Not Just One C-Element

In the earlier post on synthesis, I talked about C-elements as if there were only one kind. There are actually several variants used throughout the design, each tailored to the needs of a particular piece of control circuitry.

The cell I chose to lay out first was a 3-input asymmetric C-element. "Asymmetric" means the inputs are not equal: the A input overrides the output to 1 if A is low, but to drive the output to 0, all three inputs must agree. Here is the truth table:

| A | B | C | OUT |
|---|---|---|-----|
| 0 | 0 | 0 |  1  |  A low: output high
| 0 | 0 | 1 |  1  |  A low: output high
| 0 | 1 | 0 |  1  |  A low: output high
| 0 | 1 | 1 |  1  |  A low: output high
| 1 | 0 | 0 | OUT |  Hold previous state
| 1 | 0 | 1 | OUT |  Hold previous state
| 1 | 1 | 0 | OUT |  Hold previous state
| 1 | 1 | 1 |  0  |  All high: output low

And the gate-level implementation:

module c_element_bc_n_sc (
    output wire  out,
    input wire   a,
    input wire   b,
    input wire   c
);
    wire out_n;
    wire a_fb_out;
    wire cmb_out;

    primitive_nand3 combiner_gate  (.Y(cmb_out),   .A(a),         .B(b), .C(c));
    primitive_nand2 out_pre_gate   (.Y(out_n),     .A(a_fb_out),  .B(cmb_out));
    primitive_nand2 a_fb_out_gate  (.Y(a_fb_out),  .A(out_n),     .B(a));
    assign out = ~out_n;
endmodule

Magic

Magic is a layout editor that has been around since the 1980s at UC Berkeley. In the open-source flow, it handles custom cell layout, DRC, and parasitic extraction. It is a capable tool that does everything you need.

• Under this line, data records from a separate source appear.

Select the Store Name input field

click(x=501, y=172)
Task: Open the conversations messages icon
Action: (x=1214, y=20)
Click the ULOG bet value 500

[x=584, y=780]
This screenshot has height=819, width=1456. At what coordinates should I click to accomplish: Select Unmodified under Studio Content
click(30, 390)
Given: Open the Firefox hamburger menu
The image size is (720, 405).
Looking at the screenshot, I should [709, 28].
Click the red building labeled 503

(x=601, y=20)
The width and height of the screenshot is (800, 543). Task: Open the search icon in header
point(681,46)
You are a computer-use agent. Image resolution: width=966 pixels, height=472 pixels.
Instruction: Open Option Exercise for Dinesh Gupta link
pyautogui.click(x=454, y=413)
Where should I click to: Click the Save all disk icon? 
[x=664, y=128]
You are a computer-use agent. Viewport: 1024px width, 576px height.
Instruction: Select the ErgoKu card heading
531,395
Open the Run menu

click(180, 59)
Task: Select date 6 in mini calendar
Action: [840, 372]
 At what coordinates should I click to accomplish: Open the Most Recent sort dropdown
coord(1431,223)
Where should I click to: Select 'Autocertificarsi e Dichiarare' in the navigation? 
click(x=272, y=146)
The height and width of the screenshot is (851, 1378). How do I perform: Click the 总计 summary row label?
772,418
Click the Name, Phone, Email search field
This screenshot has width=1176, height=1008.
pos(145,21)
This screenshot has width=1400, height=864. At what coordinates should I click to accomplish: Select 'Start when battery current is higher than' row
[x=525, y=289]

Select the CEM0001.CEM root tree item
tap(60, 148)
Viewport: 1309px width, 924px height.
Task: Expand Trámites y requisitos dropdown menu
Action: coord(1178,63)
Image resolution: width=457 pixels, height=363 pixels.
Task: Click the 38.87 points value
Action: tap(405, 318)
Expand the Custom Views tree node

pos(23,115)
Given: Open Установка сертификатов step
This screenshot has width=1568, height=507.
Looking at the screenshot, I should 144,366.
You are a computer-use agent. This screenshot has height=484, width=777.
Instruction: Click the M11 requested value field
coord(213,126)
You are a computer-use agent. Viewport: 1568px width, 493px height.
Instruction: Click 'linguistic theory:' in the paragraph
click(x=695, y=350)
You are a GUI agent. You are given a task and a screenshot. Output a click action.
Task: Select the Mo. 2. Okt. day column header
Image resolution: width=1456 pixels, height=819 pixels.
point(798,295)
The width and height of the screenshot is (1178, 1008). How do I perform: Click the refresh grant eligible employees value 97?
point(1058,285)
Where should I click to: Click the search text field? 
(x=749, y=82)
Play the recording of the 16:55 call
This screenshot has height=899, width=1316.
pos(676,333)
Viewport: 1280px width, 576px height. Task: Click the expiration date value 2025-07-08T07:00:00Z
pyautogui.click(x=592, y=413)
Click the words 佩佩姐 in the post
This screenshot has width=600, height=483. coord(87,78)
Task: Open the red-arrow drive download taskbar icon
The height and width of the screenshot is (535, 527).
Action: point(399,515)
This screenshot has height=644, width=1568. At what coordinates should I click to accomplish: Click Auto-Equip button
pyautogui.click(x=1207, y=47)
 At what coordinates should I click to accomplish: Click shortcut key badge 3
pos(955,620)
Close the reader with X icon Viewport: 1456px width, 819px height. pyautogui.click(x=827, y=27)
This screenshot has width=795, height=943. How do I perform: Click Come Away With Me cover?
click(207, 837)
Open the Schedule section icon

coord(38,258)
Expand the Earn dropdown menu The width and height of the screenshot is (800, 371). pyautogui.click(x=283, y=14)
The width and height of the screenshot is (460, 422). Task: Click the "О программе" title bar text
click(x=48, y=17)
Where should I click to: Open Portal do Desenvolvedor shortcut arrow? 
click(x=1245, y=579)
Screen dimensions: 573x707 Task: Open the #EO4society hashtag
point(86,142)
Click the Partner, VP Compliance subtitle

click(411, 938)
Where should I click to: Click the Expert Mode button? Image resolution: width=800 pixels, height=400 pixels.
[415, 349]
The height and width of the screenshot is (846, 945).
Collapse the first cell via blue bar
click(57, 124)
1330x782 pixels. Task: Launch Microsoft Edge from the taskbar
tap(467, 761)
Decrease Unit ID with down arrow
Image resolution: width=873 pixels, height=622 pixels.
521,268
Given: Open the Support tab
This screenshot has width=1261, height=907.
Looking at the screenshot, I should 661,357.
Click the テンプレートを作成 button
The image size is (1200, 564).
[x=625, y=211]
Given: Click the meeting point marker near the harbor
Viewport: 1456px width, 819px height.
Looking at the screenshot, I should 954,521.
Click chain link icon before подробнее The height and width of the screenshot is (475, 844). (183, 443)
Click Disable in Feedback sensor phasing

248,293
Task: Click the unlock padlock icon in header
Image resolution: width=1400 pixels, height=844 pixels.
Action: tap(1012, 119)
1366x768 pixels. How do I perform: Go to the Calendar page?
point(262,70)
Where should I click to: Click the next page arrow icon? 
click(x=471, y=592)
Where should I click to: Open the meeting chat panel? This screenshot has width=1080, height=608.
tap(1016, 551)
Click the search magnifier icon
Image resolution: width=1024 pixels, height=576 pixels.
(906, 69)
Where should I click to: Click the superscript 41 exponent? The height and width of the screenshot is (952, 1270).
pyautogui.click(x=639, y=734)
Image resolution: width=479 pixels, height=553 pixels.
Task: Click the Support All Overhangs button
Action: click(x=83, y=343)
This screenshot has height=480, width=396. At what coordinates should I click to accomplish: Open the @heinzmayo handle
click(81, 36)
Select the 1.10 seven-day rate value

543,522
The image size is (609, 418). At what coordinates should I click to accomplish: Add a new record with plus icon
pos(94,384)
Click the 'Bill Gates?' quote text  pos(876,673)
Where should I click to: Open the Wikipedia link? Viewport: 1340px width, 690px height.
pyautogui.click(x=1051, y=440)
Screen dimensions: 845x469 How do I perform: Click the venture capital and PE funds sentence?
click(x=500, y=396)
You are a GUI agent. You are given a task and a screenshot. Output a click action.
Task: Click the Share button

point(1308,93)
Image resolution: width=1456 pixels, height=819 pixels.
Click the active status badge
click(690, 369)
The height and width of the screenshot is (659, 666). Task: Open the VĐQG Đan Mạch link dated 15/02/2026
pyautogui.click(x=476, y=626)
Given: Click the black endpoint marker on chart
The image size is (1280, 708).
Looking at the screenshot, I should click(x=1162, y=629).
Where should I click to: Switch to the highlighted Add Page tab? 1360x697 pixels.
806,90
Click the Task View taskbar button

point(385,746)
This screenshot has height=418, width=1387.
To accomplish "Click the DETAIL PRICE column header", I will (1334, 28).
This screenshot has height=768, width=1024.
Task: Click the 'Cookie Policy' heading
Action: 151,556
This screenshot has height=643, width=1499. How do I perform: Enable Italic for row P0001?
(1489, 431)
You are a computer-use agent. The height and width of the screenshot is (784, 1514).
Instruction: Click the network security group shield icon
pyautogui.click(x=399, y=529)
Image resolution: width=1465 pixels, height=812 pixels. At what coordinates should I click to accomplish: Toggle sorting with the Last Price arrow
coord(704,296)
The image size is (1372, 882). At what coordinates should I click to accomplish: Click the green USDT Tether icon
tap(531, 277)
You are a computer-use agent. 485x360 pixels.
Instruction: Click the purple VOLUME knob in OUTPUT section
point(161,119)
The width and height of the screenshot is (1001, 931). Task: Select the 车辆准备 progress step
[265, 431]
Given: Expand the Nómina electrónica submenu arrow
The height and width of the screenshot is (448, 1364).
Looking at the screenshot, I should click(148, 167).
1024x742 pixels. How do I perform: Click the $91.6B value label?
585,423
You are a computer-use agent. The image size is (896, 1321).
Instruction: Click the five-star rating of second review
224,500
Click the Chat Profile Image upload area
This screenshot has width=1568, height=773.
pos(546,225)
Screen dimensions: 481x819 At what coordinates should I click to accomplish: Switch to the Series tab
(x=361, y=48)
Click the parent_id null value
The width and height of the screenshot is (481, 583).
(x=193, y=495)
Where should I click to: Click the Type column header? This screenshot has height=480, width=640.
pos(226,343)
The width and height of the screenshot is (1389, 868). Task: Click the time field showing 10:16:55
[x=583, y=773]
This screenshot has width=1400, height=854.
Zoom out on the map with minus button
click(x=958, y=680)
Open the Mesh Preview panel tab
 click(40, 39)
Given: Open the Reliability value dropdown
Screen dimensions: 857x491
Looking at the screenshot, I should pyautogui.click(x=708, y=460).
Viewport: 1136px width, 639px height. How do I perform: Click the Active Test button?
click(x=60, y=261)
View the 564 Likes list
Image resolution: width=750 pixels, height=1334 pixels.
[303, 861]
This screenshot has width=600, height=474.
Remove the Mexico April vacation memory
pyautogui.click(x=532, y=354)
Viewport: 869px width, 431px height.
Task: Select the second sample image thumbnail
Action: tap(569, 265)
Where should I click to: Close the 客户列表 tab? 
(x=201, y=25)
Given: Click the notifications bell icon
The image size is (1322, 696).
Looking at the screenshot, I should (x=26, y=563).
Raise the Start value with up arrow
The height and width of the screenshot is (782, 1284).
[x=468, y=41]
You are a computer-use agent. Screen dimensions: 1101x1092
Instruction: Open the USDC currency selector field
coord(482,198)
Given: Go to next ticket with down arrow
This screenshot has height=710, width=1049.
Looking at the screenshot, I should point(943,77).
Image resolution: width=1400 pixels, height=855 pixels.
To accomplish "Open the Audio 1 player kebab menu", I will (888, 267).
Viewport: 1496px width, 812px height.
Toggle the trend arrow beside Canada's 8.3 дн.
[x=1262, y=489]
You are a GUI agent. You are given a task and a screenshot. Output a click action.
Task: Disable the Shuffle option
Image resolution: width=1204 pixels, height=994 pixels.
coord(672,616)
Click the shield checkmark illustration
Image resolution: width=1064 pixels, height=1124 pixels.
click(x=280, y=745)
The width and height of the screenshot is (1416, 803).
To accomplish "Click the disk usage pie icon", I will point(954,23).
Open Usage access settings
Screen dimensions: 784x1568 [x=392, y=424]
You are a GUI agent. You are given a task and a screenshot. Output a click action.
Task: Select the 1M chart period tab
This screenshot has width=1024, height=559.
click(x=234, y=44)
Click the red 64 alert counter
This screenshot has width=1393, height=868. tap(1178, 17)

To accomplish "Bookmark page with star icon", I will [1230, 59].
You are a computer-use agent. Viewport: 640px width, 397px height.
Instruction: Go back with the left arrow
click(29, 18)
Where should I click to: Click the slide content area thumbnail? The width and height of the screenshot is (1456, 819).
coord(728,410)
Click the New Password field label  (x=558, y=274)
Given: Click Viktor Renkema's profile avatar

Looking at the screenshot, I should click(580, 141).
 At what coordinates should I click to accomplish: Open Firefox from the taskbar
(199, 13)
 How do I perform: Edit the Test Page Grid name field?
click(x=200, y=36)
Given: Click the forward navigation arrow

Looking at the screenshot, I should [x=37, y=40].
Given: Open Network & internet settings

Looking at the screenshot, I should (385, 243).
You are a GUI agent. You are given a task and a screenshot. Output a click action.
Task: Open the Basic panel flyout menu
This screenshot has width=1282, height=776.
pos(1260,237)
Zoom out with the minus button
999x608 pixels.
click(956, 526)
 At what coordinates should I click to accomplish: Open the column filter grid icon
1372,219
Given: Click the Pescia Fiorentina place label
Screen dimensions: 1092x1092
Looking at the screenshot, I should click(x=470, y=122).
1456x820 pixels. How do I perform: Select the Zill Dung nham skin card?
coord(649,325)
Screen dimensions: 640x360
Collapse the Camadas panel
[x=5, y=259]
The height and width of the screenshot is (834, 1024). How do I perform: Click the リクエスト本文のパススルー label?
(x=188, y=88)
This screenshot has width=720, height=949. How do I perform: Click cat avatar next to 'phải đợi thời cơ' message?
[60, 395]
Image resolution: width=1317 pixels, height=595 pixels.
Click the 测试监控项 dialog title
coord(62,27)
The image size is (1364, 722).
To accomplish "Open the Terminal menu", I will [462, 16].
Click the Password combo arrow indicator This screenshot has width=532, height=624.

That said, for someone coming from a tool like Virtuoso, it feels different. The interface has its own way of doing things. Operations that are intuitive in one tool require a different mental model in the other. I will leave the specifics to the reader to discover on their own. It is worth experimenting with. You will develop your own opinion quickly.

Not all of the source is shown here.